The title means that the Department of Homeland Security (under which the Citizenship and Immigration Service operates) will put off deportation of some undocumented immigrants who arrived in the United States as children. This has long been touted by immigration proponents as the only sensible and humane thing to do for young adults who had no control over the circumstances that led to their presence in the US. The benefits are similar in some aspects to the DREAM Act, which failed to pass the Senate in late 2010.
This is not an amnesty program, and does not provide a Green Card, Citizenship, or even lawful status. It does provide a two-year EAD (Employment Authorization Document), which allows an indivdual to then apply for a Social Security number. There are several requirements that must be met for an application to be approved. The applicant must be at least 15 years old, but less than 31 as of June 15, 2012. He/she must have entered the US before their 16th birthday. They must have resided continuously in the US since June 15, 2007, although in some cases short trips abroad may be okay. They must be physically present in the US when they file, and when the policy was announced on June 15.

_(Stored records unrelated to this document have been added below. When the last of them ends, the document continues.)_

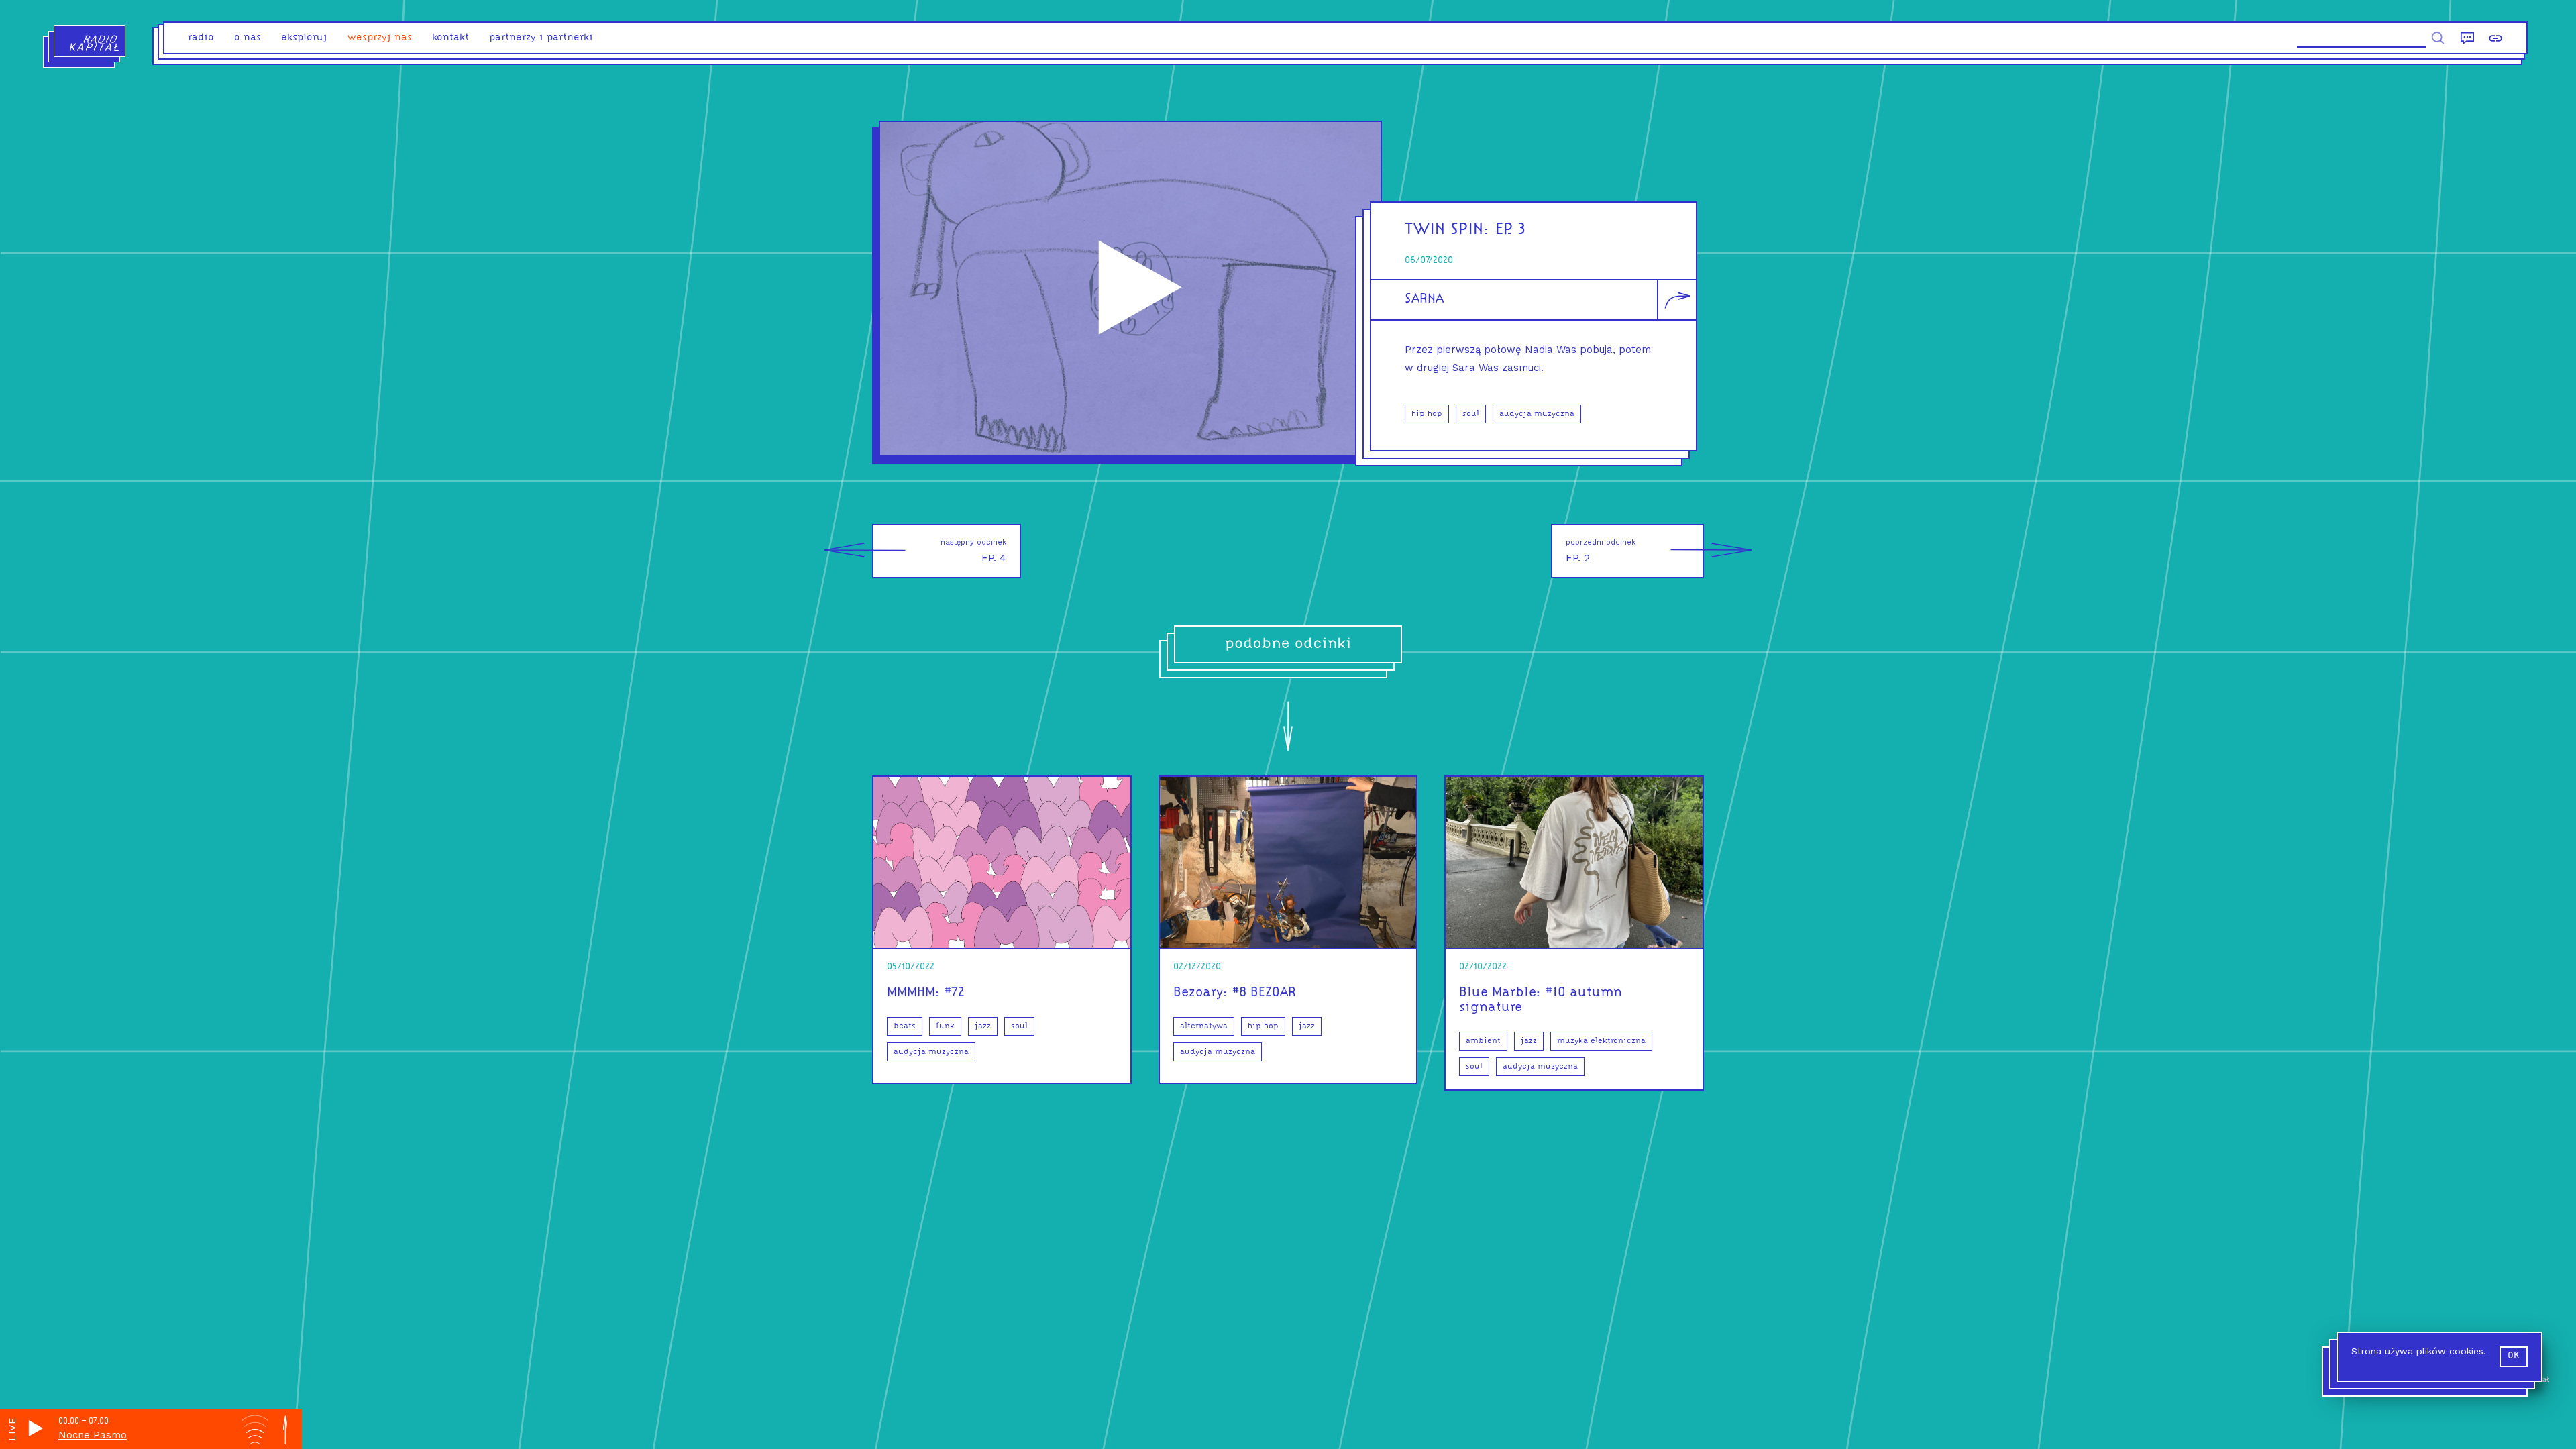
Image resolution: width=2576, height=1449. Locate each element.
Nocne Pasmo (92, 1435)
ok (2514, 1356)
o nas (247, 38)
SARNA (1424, 299)
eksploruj (304, 38)
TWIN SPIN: (1447, 230)
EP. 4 (973, 551)
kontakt (450, 38)
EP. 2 (1600, 551)
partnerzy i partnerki (541, 38)
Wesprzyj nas (379, 38)
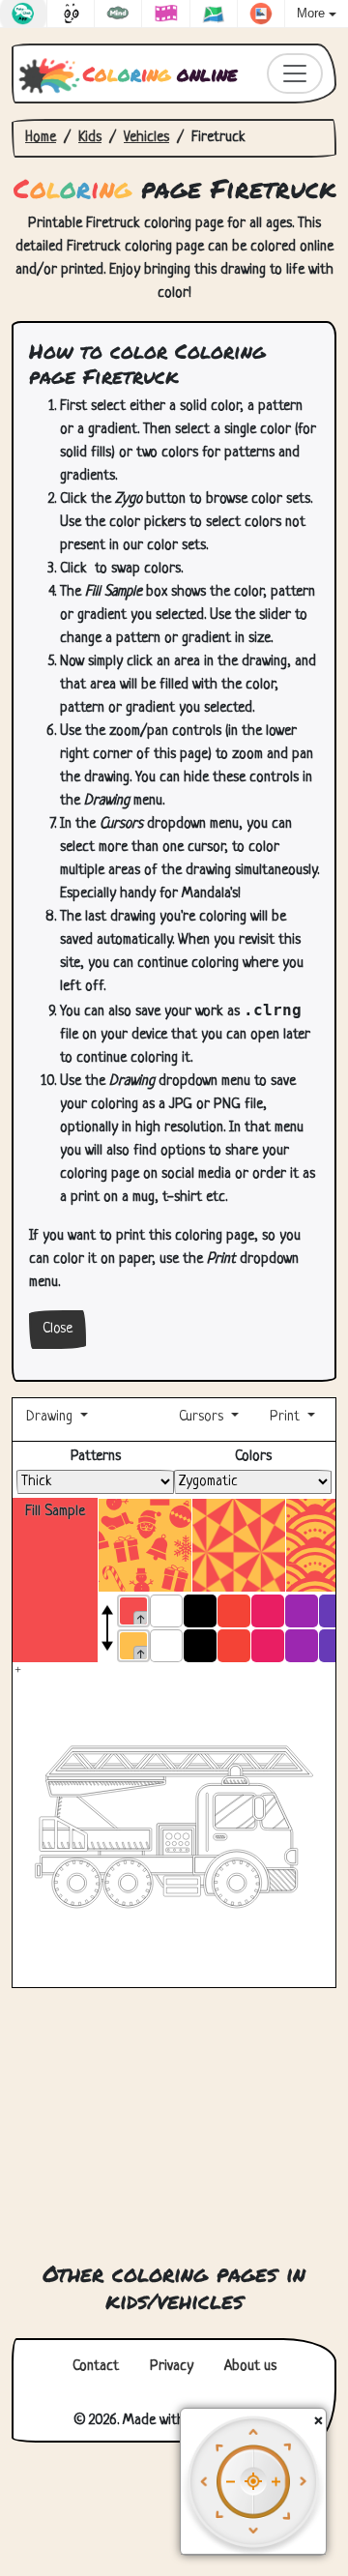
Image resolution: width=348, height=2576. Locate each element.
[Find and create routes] (213, 13)
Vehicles (146, 138)
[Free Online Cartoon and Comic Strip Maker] (70, 13)
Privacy (171, 2366)
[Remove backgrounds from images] (261, 13)
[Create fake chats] (23, 13)
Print (285, 1417)
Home (40, 138)
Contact (95, 2366)
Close (57, 1329)
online (160, 73)
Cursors (201, 1417)
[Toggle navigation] (295, 73)
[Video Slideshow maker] (165, 13)
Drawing (51, 1417)
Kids (90, 138)
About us (250, 2366)
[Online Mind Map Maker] (118, 13)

An applicant cannot have been convicted of a felony, and even some misdemeanors may be a deal-breaker. Also, the applicant must be 1] in school; 2] graduated from high school; 3] obtained a GED; or 4] be an honorably discharged veteran. The application for Deferred Action must include documentation that the above requirements have been met. It’s filed with CIS forms I-812D, I-765, and I-765WS. The filing fee is $465.
Homeland Security has stated that information about the applicant and the applicant’s family will not be routinely shared with ICE (Immigration and Customs Enforcement) for purposes of removal (deportation). So although the risk involved is small, it must be carefully considered.
This is an amazing opportunity for hundreds of thousands of young people, so spread the word and call a lawyer! Consulting a reputable immigration attorney will allow you to further understand what your risks might be, whether you meet the requirements, and how to document the requirements. There is currently no deadline for this program, but in all cases you must file before you turn 31.